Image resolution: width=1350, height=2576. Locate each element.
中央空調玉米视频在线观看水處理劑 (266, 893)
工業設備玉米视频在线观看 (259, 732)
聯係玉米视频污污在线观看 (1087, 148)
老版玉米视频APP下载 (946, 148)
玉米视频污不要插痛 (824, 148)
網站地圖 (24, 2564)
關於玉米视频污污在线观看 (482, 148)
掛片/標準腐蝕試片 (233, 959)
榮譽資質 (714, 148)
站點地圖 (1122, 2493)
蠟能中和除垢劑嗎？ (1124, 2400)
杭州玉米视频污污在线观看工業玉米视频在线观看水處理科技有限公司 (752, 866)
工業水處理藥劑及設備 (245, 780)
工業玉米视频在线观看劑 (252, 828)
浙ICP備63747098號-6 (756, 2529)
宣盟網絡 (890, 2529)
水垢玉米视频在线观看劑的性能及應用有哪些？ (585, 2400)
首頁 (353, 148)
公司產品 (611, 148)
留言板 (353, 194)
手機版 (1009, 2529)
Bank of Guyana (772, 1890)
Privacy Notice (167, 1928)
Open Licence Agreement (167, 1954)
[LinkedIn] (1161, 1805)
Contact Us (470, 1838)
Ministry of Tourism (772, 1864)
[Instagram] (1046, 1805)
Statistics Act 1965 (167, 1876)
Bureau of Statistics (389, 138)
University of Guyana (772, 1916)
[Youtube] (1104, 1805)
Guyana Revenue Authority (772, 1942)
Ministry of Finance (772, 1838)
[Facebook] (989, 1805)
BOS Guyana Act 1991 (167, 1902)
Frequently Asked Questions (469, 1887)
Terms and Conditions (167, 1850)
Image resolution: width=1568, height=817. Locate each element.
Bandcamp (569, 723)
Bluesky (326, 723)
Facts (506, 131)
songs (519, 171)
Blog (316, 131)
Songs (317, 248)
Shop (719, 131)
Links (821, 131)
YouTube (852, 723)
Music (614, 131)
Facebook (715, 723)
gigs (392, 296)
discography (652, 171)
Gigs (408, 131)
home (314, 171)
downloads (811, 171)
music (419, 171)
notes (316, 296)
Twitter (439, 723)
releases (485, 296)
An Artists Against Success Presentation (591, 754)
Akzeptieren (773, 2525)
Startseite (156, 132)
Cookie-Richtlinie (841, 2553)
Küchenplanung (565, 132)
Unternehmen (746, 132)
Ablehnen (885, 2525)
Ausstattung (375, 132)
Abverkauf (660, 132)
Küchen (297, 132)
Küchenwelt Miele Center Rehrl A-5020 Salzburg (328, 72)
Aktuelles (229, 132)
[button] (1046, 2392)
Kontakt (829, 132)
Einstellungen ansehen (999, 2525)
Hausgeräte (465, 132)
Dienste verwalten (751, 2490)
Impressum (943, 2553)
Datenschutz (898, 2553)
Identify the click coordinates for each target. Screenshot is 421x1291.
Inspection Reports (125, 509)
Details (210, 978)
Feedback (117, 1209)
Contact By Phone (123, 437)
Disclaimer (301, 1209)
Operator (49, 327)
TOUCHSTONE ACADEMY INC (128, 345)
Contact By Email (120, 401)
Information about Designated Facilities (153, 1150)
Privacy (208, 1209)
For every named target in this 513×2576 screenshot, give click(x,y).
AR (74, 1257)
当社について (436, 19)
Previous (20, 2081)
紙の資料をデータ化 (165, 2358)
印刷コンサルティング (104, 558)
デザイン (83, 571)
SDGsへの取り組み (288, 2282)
:::
Written problem>
Rewrite the data, starting at the beginning and ending at the line containing "首頁 (353, 148)", with "Locate" replaced by "Find" and everything else unchanged.

Problem solution>
Image resolution: width=1350, height=2576. Find each element.
中央空調玉米视频在线观看水處理劑 (266, 893)
工業設備玉米视频在线观看 (259, 732)
聯係玉米视频污污在线观看 (1087, 148)
老版玉米视频APP下载 (946, 148)
玉米视频污不要插痛 (824, 148)
網站地圖 (24, 2564)
關於玉米视频污污在线观看 (482, 148)
掛片/標準腐蝕試片 (233, 959)
榮譽資質 (714, 148)
站點地圖 (1122, 2493)
蠟能中和除垢劑嗎？ (1124, 2400)
杭州玉米视频污污在线观看工業玉米视频在线观看水處理科技有限公司 (752, 866)
工業水處理藥劑及設備 (245, 780)
工業玉米视频在线观看劑 (252, 828)
浙ICP備63747098號-6 (756, 2529)
宣盟網絡 (890, 2529)
水垢玉米视频在线观看劑的性能及應用有哪些？ (585, 2400)
首頁 (353, 148)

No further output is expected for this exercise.